Coraline's "other" parents lavish her with attention, fill her belly with splendid food (her real mother never cooks), and let her play to her heart's content. Coraline is always the center of attention. Her every whim is catered to. These "other" parents invite her to stay in this idyllic world with them forever. There's just one catch: She'll need to replace her eyes with buttons.
Frightened, Coraline flees, only to discover her real parents have been kidnapped by her "Other Mother," who demands Coraline return to her forever. The young girl realizes that her only hope of saving her parents is to confront the "Other Mother," who has now taken on her true, monstrous shape. Mustering all her resourcefulness and courage, Coraline decides to risk both body and soul to save those she loves.

Other Father (John Hodgman) is quite 'handy'
Gaiman—who recently won the 2009 Newbery Medal, the Pulitzer of children's literature—has become the storytelling virtuoso of our age. An author, graphic novelist, screenwriter and poet, Gaiman's deliciously skewed mind has fired the imaginations and sent shivers down the spines of many a child. His are not the bogus scares of juvenile literature, but an authentic, Poe-esque foreboding. Director Selick has imported that sensation bit by mouth-watering bit. Every noun and every verb of Gaiman's book finds itself transformed into the medium of cinema, reborn as projected particles of light in an appropriately dark theater.

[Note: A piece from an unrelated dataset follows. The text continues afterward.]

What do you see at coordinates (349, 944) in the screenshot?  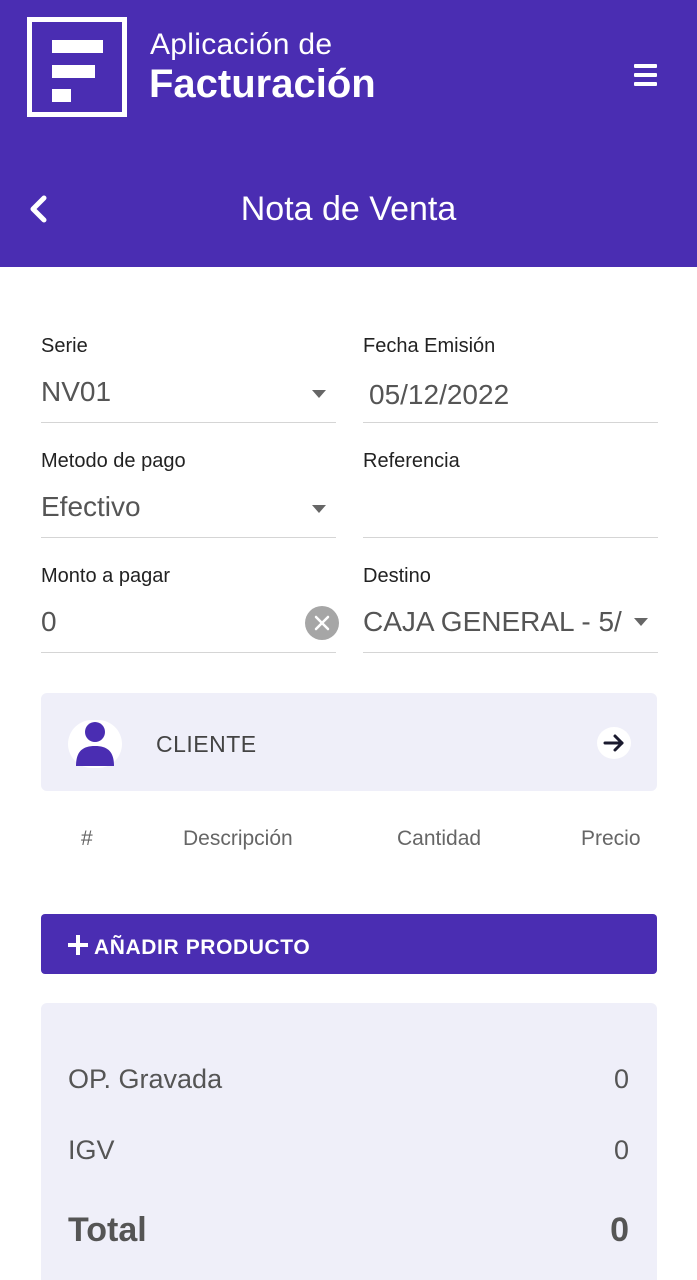 I see `add-product-button: AÑADIR PRODUCTO` at bounding box center [349, 944]. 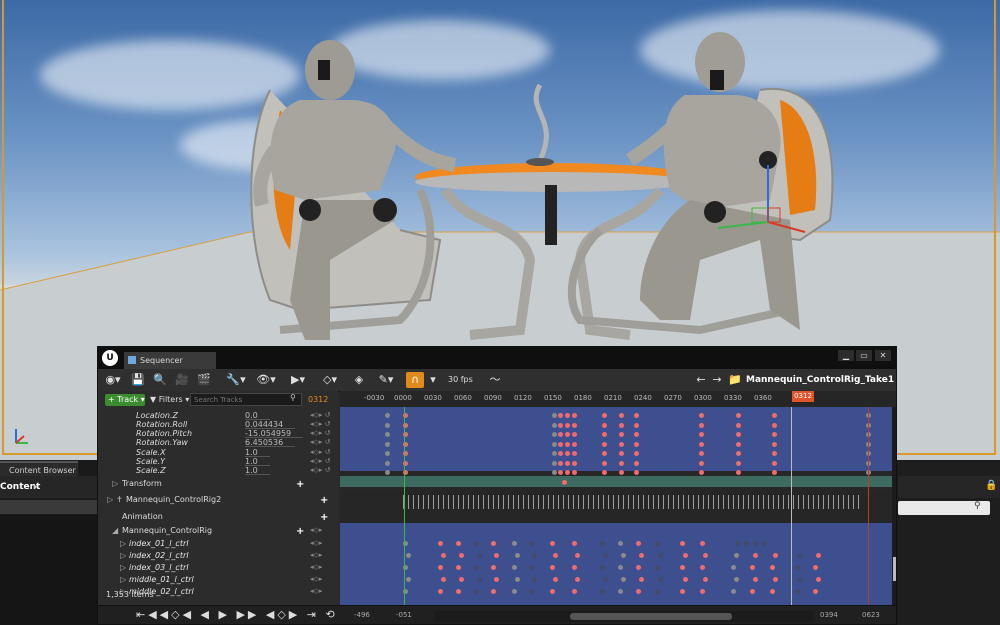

Coraline looks as good as it sounds. Selick has taken advantage of evolutionary leaps forward in 3-D technology and applied them to his traditional stop-motion animation. The result is the first ever high-definition stereoscopic 3-D movie. Everything in the film was handmade—every character, every structure, every expression, every tree and every leaf—and then painstakingly aligned frame by frame. To watch Coraline in 3-D is to be absorbed in a tactile world as shockingly superior to what preceded it as when a black-and-white Dorothy climbed off her demolished front porch and first looked upon the radiant color of Oz. This is a rich, intricate world of microscopic detail, nothing short of complete, immersive enchantment.